Instruction: Write out the material word for word, starting from its very beginning and ending with the line that contains "Action: pos(736,960)", both ends included.

Dataset content:
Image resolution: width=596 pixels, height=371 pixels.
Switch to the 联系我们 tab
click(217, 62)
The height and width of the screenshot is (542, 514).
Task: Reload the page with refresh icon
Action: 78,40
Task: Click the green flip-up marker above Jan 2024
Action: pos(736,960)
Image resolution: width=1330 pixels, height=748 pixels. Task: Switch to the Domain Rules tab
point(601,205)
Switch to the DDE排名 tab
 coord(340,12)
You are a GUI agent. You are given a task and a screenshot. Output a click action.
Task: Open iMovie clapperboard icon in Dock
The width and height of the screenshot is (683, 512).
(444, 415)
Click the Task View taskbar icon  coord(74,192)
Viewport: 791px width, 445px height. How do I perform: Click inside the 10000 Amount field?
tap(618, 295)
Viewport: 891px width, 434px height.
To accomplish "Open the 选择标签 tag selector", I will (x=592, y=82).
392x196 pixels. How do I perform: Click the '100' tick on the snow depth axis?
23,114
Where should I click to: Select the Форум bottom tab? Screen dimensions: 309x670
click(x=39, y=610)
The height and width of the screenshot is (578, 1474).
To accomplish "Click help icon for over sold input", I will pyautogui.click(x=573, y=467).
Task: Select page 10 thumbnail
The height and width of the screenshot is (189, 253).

The result:
Image resolution: width=596 pixels, height=371 pixels.
Switch to the 联系我们 tab
click(217, 62)
The height and width of the screenshot is (542, 514).
Task: Reload the page with refresh icon
Action: 78,40
Task: Click the green flip-up marker above Jan 2024
Action: pos(736,960)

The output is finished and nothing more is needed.